Spewing venom in Bengal politics
Two recent incidents reflect Chakraborty's concern. Separate FIRs were lodged against two top BJP leaders last month for hate speech. The first one involved state BJP chief Dilip Ghosh, who was booked under sections 143, 186, 188 and 506 of Indian Penal Code at Jalpaiguri police station on 21 June.
"Leaders who indulge in hooliganism in Bengal will soon either be in jail or straight away there will be an encounter," Ghosh said at a party rally. In a speech peppered with threats of violence, Ghosh told a cheering crowd, "We are counting the bullets which killed our workers. Just like the way Gabbar Singh said kitni goliya hain (how many bullets are there), we will count the bullets as well as the bodies of Trinamool men.”
Referring to TMC strongman Anubrata Mondal, also known for his aggressive brand of politics, Ghosh said, “No Keshto or Bishtu will be alive. We have not signed a bond where it is written that we will offer them rasgulla if they beat us.” And all the while, his palm was clenched and his fingers were formed into a pistol.
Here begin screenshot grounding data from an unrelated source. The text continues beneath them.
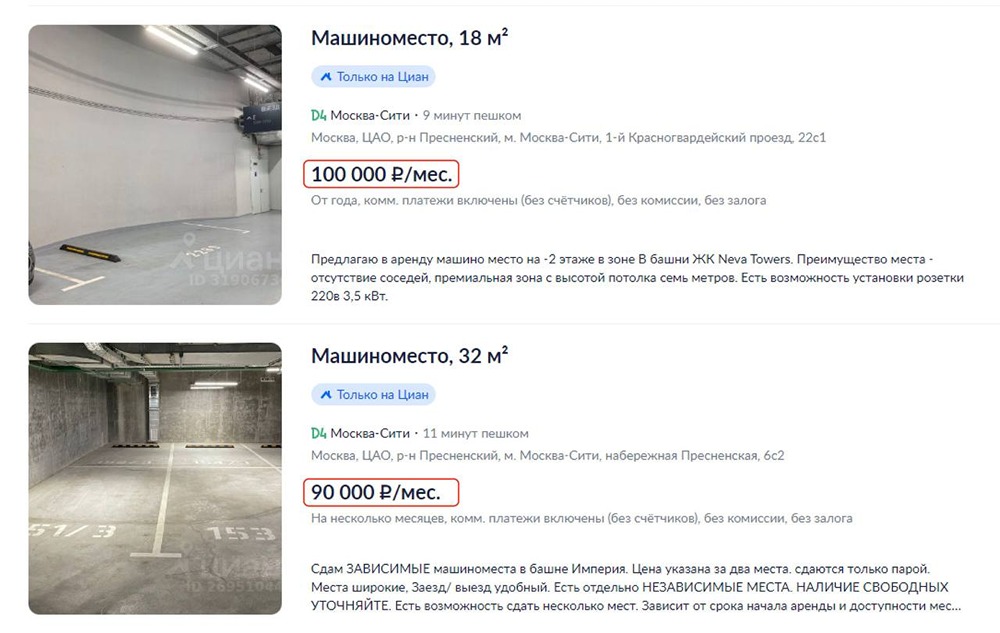
Task: Click the 100 000 ₽/мес. price
Action: coord(381,175)
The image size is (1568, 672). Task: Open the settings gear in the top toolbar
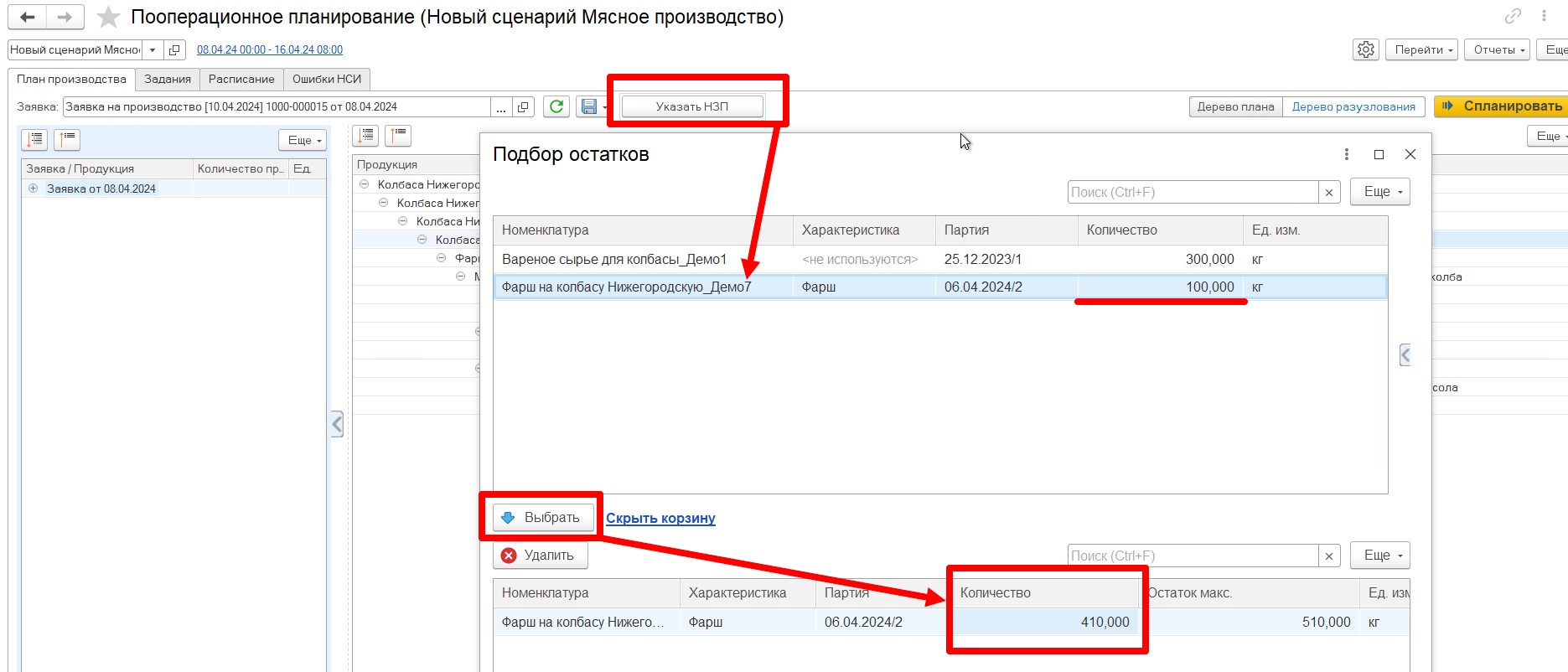(x=1365, y=49)
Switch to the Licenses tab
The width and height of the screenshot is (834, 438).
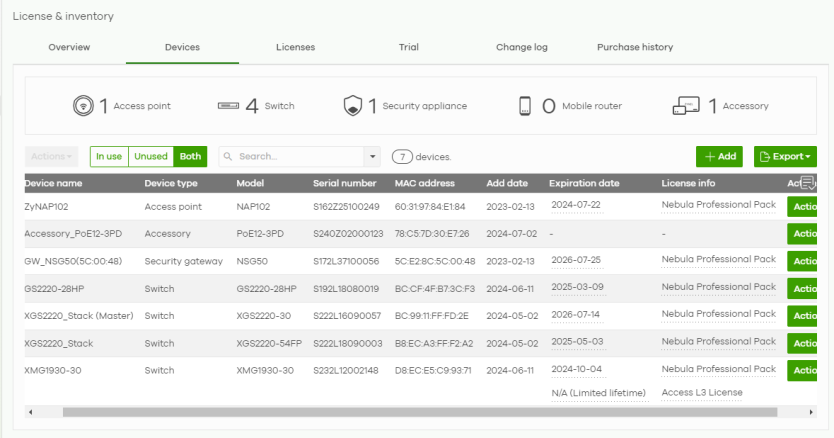click(x=295, y=47)
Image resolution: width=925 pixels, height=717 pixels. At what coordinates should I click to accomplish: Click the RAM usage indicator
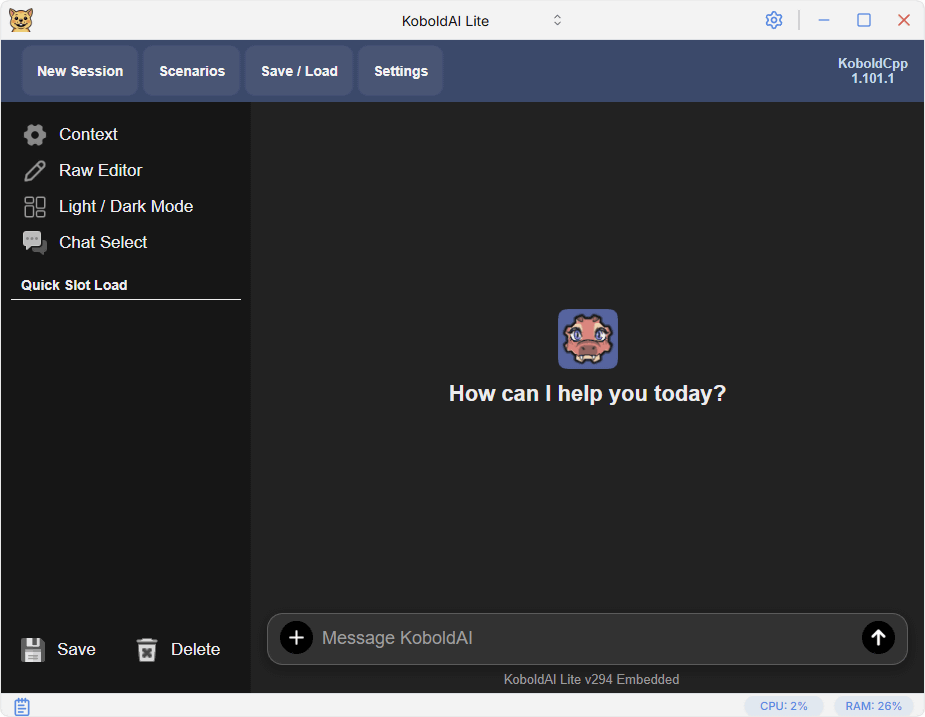point(873,706)
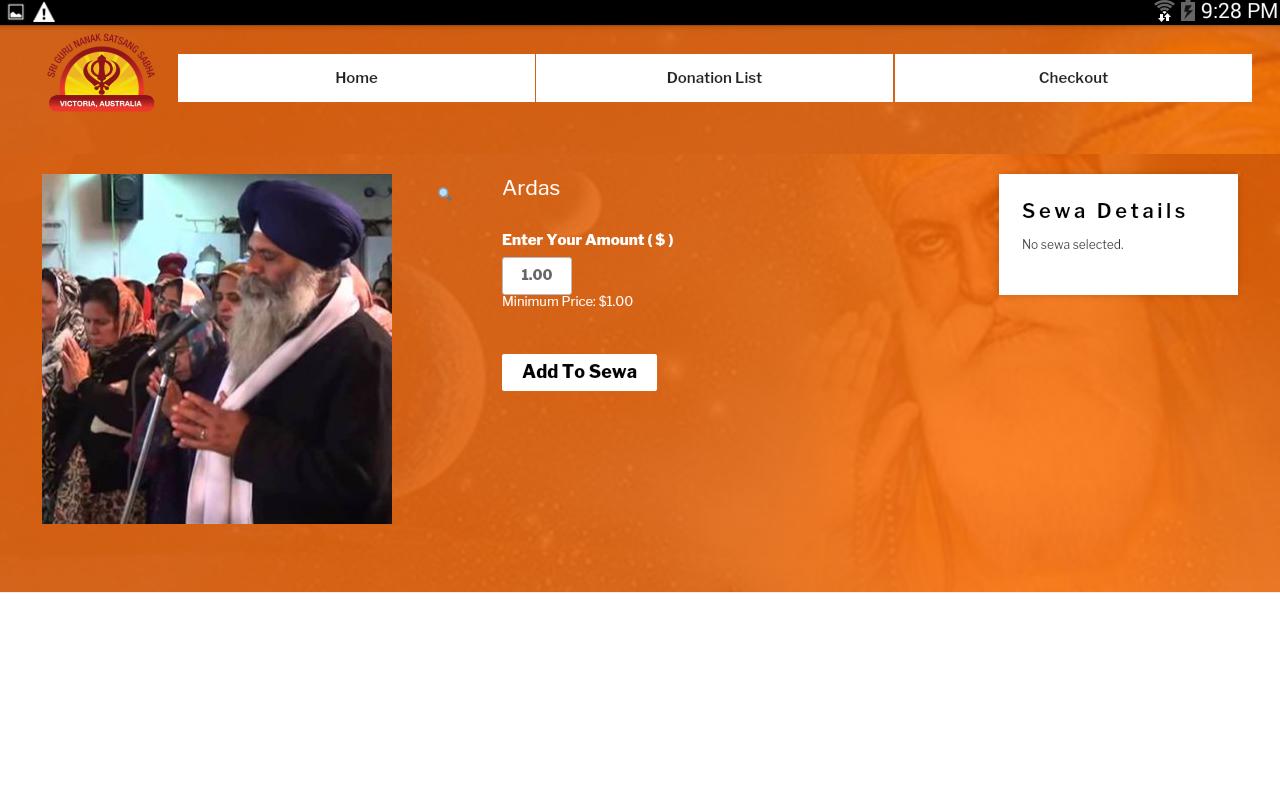Click the Sewa Details heading
The width and height of the screenshot is (1280, 800).
(x=1105, y=211)
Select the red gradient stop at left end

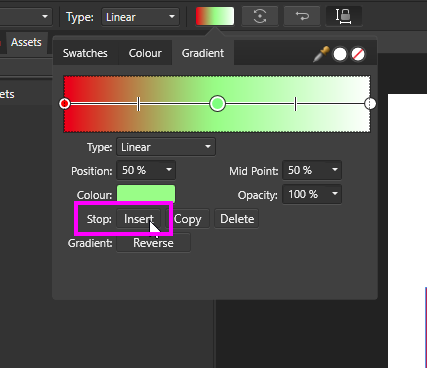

Trinamool leaders aren’t far behind. TMC chief Mamata Banerjee, the original stormy petrel of West Bengal politics, has equated BJP with militant outfits. “We are not a militant organisation like the BJP. They are creating fights not only among Christians, Muslims but also among Hindus,” the chief minister said recently.
'An eye for an eye'
Ghosh, however, remains unapologetic. “There is no question of an apology for my encounter remarks. There are already seven cases pending against me and other BJP cadres. The party will take care of it. We'll beat the TMC at its own game. They will get bombs in return for bombs, bullet for bullets, and lathi for lathi,” he said.
Just a day after Ghosh was charged, BJP general secretary Sayantan Basu was also booked for inflammatory speech after equating Mondal with the demon mahisasur. “We'll kill this criminal within 72 hours of coming to power if he does not confess to his crime... just like Yogi Adityanath ordered encounters to neutralise anti-social elements in Uttar Pradesh," Basu said. He also threatened to set ablaze Birbhum district magistrate Moumita Godara Basu if she came to Mondal's rescue.
Spurt in political violence
West Bengal has seen a jump in cases of political violence in the past few months. Hours before the Panchayat polls in May, fingers were pointed at TMC cadres after two CPM workers were burnt to death in Kolkata’s neighbouring South 24 Parganas district.
On 2 July, the body of a 52-year-old BJP member Dharma Hazra was found floating in a pond in Murshidabad district. The incident came only a month after the bodies of Trilochan Mahato and Dulal Kumar were found in two villages of Purulia on 31 May and 2 June. While Mahato’s body was hanging from a tree, Kumar was found hanging from a high tension electric pole.
"TMC shames humanity, yet again. Another BJP karyakarta killed in the most barbaric manner. In Mamata's regime, West Bengal has become an epitome of violence and brutality. Entire BJP stands firmly with Dhormo Hazra's family in this hour of grief. My deepest condolences," BJP president Amit Shah tweeted.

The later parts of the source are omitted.